The healthcare system in America is far from perfect. Because there are multiple public and private options for health insurance, not all of those options are equal in quality and cost, and plenty are expensive to begin with, it is possible for people to slip through the cracks and end up uninsured. This can become a nightmare scenario if a health emergency comes up, because an inability to pay is essentially an inability to live. Or worse, a person can have health insurance, but its policy would not cover certain medical services. This, too, can become a nightmare scenario, when a necessary lifesaving treatment isn't covered. Either way, this conflict between money and health is a troubling moral and ethical dilemma.

This subject matter is great for documentaries about healthcare in America. It can also serve as riveting material for a fictional drama about life and death in the midst of a broken healthcare system. Hence, the 2002 film John Q. It stars Denzel Washington as John Quincy Archibald, a man who is happy living with his wife Denise (Kimberly Elise) and his son Mike (Daniel E. Smith). One thing, however, makes life a bit difficult. This household lives from paycheck to paycheck, and the employment situation isn't exactly stable for John. Then, one day, Mike collapses during a baseball game, after which John and Denise rush their son to the hospital.

The nightmare, however, is just beginning. Mike will need a heart transplant in order to live, and John's health insurance does not cover this procedure. He spends the next several days exploring all of his options to pay for his son's heart transplant, including community donations and efforts to appeal his health insurer. Then the nightmare really takes a drastic turn. Even as John raises some funds, the hospital plans to release Mike. Now the nightmare begins for the hospital's emergency department, when John takes a doctor hostage, along with a security guard, some emergency staff, and a couple of patients. Soon, the police arrive, and a long standoff ensues.

This movie features some intense performances by the cast. Denzel Washington, who is usually a very good actor, is mesmerizing as both a loving family man and a desperate man pushed to the brink. There is also James Woods as a cardiac surgeon who seems to be distant from ordinary people but may ultimately be sympathetic, Robert Duvall as a tough but compassionate hostage negotiator, Anne Heche as a mostly heartless hospital executive, Ray Liotta as a by-the-book cop, and even Eddie Griffin as a good-natured patient with injury to his fingers. On top of that, the script is written pretty well. The result is a story that constantly moves along, slows down when we should take in certain moments, and speeds up when the situation gets thrilling.

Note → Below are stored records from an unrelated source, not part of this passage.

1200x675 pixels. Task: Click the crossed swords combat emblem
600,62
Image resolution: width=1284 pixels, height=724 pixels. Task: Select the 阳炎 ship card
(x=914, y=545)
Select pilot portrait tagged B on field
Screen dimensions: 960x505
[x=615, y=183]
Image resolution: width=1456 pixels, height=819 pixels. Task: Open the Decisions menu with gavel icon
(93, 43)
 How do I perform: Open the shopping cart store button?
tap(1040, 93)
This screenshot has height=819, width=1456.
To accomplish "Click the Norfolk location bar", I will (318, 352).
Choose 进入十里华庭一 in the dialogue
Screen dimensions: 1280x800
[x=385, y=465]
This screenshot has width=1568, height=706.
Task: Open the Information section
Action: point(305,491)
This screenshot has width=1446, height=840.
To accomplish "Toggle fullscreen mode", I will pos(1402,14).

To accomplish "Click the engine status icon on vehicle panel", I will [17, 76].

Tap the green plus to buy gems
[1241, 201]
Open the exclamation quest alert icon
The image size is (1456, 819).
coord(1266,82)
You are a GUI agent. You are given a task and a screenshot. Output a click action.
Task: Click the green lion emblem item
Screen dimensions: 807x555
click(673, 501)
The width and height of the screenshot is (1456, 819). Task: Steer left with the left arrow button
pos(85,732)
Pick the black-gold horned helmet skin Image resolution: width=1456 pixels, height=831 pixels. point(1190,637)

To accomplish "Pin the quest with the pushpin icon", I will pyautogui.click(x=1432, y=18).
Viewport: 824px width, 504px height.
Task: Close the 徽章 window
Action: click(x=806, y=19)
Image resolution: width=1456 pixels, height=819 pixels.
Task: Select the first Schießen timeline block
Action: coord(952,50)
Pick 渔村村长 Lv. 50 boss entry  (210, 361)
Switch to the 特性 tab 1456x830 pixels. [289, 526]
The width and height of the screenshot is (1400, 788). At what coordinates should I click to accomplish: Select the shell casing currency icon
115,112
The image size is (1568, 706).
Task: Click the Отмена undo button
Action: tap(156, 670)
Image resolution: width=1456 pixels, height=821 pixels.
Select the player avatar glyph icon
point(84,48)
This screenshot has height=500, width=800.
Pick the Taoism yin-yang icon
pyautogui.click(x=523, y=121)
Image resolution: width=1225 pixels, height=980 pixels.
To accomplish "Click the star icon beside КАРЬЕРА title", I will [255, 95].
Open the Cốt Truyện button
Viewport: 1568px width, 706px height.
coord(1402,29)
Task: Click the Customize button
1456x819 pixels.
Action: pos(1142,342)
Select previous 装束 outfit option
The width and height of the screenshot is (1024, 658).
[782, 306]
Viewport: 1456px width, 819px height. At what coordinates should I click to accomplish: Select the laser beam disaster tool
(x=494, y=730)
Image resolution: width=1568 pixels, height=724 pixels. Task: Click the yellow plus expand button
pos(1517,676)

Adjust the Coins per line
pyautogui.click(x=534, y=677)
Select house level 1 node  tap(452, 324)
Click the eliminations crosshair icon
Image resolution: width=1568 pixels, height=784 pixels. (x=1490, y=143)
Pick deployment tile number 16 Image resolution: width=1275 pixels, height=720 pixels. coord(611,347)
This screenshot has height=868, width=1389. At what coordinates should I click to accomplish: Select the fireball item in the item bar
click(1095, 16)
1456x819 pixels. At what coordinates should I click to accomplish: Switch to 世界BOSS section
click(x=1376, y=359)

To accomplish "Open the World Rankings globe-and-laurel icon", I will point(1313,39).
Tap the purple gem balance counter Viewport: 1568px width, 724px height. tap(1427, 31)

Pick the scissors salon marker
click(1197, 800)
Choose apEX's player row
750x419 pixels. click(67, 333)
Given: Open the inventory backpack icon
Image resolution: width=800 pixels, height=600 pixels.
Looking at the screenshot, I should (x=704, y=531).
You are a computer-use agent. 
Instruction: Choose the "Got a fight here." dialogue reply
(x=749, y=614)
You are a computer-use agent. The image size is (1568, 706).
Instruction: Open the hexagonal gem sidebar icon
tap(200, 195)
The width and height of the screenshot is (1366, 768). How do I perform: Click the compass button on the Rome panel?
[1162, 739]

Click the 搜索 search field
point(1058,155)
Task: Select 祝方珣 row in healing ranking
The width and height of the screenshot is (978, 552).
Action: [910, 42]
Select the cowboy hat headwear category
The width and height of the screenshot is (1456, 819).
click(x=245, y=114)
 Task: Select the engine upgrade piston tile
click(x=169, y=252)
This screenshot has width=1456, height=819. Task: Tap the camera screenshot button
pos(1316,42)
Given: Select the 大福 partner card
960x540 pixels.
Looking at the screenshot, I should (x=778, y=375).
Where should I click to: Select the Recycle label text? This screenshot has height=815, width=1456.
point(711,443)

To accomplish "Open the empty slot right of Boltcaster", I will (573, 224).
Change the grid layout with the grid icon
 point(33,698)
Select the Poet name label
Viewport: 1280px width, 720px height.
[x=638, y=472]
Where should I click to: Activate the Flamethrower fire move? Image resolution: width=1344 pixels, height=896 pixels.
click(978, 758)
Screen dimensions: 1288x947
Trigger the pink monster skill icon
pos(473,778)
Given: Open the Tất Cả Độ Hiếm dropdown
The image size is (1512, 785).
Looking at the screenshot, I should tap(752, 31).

Interestingly enough, John Q reminds me of another film: Dog Day Afternoon. That 1975 movie may be about a standoff at a bank, unlike John Q with a hospital standoff, but there are some notable similarities. For one thing, the length of the standoff allows the hostages and the hostage-taker to actually get to know each other a little. That's good for this movie, because we cannot forget that John is still a family man underneath the threatening exterior. Then there is the public's response to the crisis. In both movies, the people witnessing the standoff are mostly supportive of the suspect. But while Dog Day Afternoon involves people who want media attention, John Q involves witnesses who believe that healthcare is a human right.

For most of the movie, my rating meter hovered at an 8 out of 10, which is pretty good. This is a powerful drama that may be fiction, but comes straight from the headlines, not to mention the lives of ordinary Americans who are going through the same turmoil with their lack of adequate health insurance. Best of all, Denzel Washington delivers a fine performance, enough for me to say that this is one of his best. John Q is a film that you won't forget.